==== Fonte ====
L’11 febbraio 1843 ebbe luogo, al Teatro alla Scala di Milano, la prima rappresentazione dell’opera di Giuseppe Verdi, su libretto di Temistocle Solera, “I Lombardi alla prima crociata.
it.wikipedia.org/wiki/I_Lombardi_alla_prima_crociata
Di quell’opera è famoso soprattutto il coro “O Signore, dal tetto natio”,
www.youtube.com/watch?v=8RMOjWQPM2A
che divenne un canto di battaglia per i patrioti italiani del Risorgimento che aspiravano all’indipendenza dal dominio austriaco.
Per la verità, quel coro fu adottato come canto nostalgico (una specie di pionieristica “Lilì Marlene”)
www.bitoteko.it/esperanto-vivo/2017/08/29/lili-marleen/
anche dagli occupanti soldati austriaci (boemi e croati) lontani dalla patria, come attesta Giuseppe Giusti nella poesia del 1846 “Sant’Ambrogio”:
www.bitoteko.it/esperanto-vivo/2018/12/07/santambrogio/
Era un coro del Verdi; il coro a Dio
là de’ Lombardi miseri, assetati;
quello: “O Signore, dal tetto natio”,
che tanti petti ha scossi e inebriati.
°°°°°
Il coro “O Signore, dal tetto natio” non è né il primo né l’ultimo caso di brano d’opera utilizzato, anche indipendentemente dalla volontà degli autori, per affermare l’amore di patria e l’aspirazione alla libertà; basti pensare a questi:
– 22 maggio 1813: viene rappresentata, al Teatro San Benedetto di Venezia, l’opera di Gioachino Rossini “L’Italiana in Algeri”, su libretto di Angelo Anelli; un brano suscita reazioni entusiastiche:
Pensa alla patria, e intrepido
il tuo dover adempi:
vedi per tutta Italia
rinascere gli esempi
di ardire e di valor,
tanto che, quando l’opera viene rappresentata nella Roma papale, deve cambiare titolo e diventare “Il naufragio felice”;
– 25 luglio 1844, Attilio ed Emilio Bandiera vengono fucilati nel vallone di Rovito presso Cosenza, a seguito di un fallito tentativo di insurrezione; muoiono cantando:
“Chi per la patria muor vissuto è assai”.
==== Dati forniti ====
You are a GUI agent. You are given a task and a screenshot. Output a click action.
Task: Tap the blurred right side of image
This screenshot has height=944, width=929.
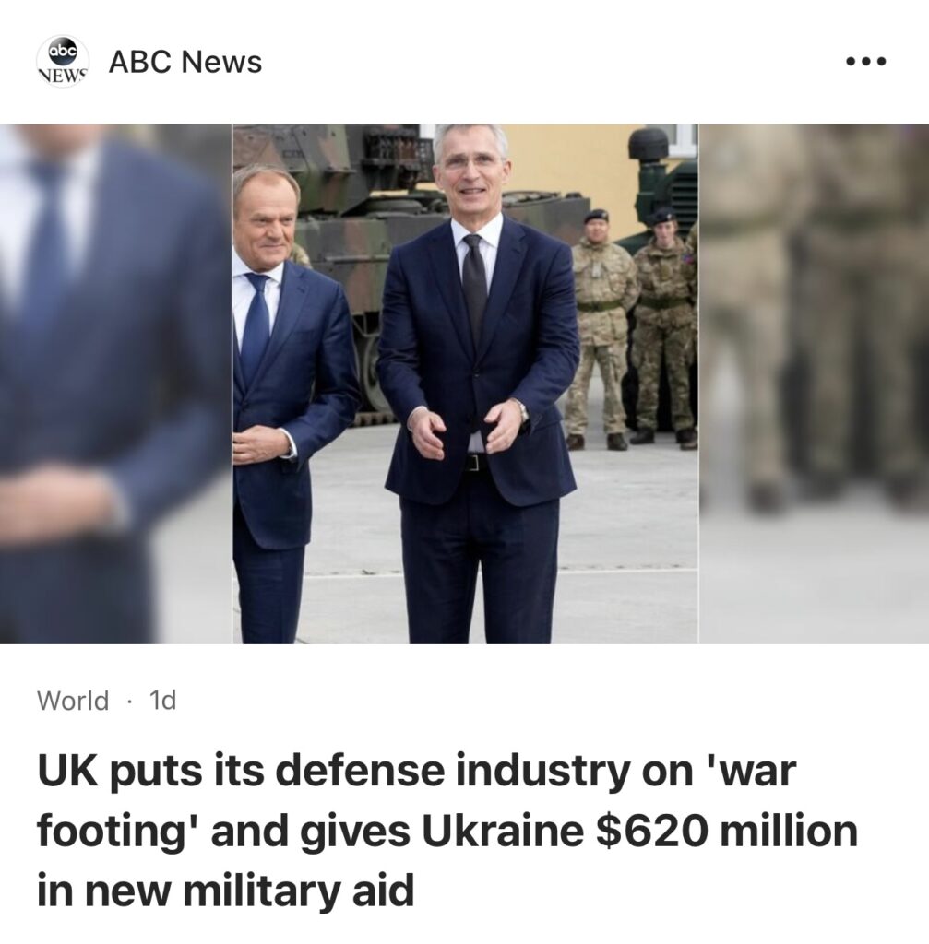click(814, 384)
====
- _Serie di esercizi_:
[1] Riporta fedelmente il passo della fonte che va da "Per la verità, quel" fino a "scossi e inebriati." compreso.
[2] Rispondi a queste domande in base alla fonte:
(a) In quale teatro si tenne la prima rappresentazione de "I Lombardi alla prima crociata"?
(b) Quale titolo assunse "L'Italiana in Algeri" quando fu rappresentata nella Roma papale?
(c) Dove furono fucilati Attilio ed Emilio Bandiera?

- _Risultati per esercizio_:
[1]
Per la verità, quel coro fu adottato come canto nostalgico (una specie di pionieristica “Lilì Marlene”)
www.bitoteko.it/esperanto-vivo/2017/08/29/lili-marleen/
anche dagli occupanti soldati austriaci (boemi e croati) lontani dalla patria, come attesta Giuseppe Giusti nella poesia del 1846 “Sant’Ambrogio”:
www.bitoteko.it/esperanto-vivo/2018/12/07/santambrogio/
Era un coro del Verdi; il coro a Dio
là de’ Lombardi miseri, assetati;
quello: “O Signore, dal tetto natio”,
che tanti petti ha scossi e inebriati.

[2]
(a) Al Teatro alla Scala di Milano.
(b) "Il naufragio felice".
(c) Nel vallone di Rovito presso Cosenza.